LISTED ENTRIES START

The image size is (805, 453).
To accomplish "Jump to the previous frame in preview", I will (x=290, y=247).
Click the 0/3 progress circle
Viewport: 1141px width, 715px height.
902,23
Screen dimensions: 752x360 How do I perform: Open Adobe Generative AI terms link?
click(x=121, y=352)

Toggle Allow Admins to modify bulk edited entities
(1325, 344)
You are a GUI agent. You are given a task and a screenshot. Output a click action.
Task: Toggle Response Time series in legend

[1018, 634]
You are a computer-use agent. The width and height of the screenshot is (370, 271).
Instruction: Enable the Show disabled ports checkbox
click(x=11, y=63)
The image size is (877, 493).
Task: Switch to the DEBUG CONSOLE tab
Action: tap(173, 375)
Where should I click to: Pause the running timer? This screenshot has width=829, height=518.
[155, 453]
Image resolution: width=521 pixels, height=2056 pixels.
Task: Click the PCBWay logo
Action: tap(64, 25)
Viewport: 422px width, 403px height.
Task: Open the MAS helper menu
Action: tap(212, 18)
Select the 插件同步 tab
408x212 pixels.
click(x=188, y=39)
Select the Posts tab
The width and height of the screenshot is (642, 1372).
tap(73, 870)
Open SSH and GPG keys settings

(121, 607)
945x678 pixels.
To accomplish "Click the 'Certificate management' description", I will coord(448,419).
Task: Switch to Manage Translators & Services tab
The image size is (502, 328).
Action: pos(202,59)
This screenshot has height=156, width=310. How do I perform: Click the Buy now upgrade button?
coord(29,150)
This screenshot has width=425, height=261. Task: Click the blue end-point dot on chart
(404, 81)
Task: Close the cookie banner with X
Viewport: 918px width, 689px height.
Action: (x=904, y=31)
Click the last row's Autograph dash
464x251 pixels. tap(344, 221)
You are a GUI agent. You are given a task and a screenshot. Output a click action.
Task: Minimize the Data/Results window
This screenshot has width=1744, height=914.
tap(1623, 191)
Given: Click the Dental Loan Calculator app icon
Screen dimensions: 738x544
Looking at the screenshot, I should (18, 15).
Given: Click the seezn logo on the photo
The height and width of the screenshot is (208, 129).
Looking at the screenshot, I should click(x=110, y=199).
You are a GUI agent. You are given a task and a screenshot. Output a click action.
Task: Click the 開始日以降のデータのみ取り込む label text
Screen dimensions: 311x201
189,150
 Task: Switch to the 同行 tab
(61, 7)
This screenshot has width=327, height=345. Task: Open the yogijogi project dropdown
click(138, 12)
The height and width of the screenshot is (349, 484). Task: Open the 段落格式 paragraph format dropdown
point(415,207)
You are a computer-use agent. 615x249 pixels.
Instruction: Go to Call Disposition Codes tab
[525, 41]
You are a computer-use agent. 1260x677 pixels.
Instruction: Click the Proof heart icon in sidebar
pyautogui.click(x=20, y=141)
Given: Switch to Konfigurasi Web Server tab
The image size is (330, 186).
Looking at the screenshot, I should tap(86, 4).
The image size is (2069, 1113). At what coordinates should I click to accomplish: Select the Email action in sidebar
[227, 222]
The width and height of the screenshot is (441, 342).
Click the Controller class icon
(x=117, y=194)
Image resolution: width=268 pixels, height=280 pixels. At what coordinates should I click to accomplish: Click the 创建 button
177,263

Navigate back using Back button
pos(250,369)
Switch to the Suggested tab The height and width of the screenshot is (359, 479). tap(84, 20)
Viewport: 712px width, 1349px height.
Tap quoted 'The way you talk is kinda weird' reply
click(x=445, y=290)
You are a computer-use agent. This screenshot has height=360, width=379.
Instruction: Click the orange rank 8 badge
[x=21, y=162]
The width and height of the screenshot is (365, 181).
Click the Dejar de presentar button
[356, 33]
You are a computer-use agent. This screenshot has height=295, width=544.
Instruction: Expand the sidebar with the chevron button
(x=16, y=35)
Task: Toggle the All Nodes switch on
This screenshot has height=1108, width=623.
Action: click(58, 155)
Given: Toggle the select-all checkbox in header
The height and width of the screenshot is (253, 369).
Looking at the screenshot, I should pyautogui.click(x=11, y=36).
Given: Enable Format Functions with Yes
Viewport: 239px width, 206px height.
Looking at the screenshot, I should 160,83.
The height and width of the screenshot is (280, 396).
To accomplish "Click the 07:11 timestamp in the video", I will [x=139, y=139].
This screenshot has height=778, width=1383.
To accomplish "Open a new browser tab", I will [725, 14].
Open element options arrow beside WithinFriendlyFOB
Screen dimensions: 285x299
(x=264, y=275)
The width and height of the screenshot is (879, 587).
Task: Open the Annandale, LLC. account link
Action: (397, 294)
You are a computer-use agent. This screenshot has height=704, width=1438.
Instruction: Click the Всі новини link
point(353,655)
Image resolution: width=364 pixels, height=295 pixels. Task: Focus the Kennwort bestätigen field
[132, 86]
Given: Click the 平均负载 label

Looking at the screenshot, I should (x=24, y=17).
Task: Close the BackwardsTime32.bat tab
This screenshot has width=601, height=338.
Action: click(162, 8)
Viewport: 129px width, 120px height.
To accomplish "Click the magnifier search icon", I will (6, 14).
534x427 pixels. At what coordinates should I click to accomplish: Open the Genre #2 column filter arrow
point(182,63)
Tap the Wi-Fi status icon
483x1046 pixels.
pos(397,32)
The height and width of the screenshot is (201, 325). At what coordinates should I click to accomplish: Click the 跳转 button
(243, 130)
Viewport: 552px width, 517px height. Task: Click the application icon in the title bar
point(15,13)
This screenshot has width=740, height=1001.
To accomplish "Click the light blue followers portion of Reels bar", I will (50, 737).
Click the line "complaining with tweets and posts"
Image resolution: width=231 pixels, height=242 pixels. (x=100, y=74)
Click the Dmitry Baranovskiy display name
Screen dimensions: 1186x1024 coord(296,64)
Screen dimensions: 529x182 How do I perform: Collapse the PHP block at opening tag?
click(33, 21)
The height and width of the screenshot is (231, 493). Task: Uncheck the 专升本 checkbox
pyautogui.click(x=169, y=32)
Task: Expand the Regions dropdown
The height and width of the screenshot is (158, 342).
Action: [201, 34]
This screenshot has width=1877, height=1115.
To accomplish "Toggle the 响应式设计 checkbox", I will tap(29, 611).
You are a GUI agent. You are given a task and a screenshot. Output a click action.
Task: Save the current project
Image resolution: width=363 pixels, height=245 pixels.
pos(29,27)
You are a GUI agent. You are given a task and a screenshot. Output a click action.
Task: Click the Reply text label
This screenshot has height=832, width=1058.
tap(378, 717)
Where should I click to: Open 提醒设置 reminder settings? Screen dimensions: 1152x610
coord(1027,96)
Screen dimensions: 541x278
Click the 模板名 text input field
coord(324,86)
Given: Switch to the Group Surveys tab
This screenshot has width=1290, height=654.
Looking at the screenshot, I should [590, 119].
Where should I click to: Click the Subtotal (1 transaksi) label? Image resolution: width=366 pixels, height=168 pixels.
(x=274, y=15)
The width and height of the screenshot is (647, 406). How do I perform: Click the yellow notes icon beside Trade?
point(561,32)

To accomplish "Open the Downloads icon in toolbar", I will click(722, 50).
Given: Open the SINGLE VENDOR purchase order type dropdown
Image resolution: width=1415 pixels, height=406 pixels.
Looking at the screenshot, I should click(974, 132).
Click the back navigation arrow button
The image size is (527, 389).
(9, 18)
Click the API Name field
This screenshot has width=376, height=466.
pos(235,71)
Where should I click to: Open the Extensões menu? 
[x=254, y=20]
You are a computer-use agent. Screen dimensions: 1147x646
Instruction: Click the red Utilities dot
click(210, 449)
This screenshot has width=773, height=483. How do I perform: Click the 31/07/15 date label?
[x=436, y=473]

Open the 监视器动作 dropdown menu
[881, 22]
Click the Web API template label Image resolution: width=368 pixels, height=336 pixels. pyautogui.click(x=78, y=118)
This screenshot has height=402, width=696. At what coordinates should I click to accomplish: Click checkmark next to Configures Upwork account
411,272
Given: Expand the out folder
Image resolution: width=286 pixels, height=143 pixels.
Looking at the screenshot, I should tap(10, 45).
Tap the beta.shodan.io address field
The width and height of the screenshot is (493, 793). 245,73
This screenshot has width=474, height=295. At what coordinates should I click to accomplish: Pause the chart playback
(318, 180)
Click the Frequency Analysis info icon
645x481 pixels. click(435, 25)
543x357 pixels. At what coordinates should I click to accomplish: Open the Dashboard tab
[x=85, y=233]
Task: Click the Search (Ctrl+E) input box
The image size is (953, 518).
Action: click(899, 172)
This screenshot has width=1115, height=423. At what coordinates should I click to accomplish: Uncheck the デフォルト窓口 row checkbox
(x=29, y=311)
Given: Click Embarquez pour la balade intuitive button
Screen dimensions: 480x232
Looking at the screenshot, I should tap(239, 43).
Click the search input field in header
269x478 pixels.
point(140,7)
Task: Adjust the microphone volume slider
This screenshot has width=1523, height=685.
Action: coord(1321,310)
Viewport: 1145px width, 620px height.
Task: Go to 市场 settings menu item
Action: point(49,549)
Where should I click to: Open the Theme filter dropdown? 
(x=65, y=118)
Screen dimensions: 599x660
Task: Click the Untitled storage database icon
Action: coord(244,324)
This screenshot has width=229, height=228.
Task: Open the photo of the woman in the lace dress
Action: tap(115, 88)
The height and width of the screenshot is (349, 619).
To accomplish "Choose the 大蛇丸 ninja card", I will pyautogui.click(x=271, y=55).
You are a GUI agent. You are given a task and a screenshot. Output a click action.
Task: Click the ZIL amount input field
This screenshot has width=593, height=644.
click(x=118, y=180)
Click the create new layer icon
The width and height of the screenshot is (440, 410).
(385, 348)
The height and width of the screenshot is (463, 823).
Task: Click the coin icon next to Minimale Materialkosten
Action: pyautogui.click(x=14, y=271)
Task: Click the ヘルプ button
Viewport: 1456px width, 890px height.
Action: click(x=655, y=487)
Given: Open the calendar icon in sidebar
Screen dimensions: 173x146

LISTED ENTRIES END

### PROMPT
In the records above, copy exactly the lines from the one that contains "Given: Open the calendar icon in sidebar" through the last, and nothing else.

### PROBLEM SOLUTION
Given: Open the calendar icon in sidebar
Screen dimensions: 173x146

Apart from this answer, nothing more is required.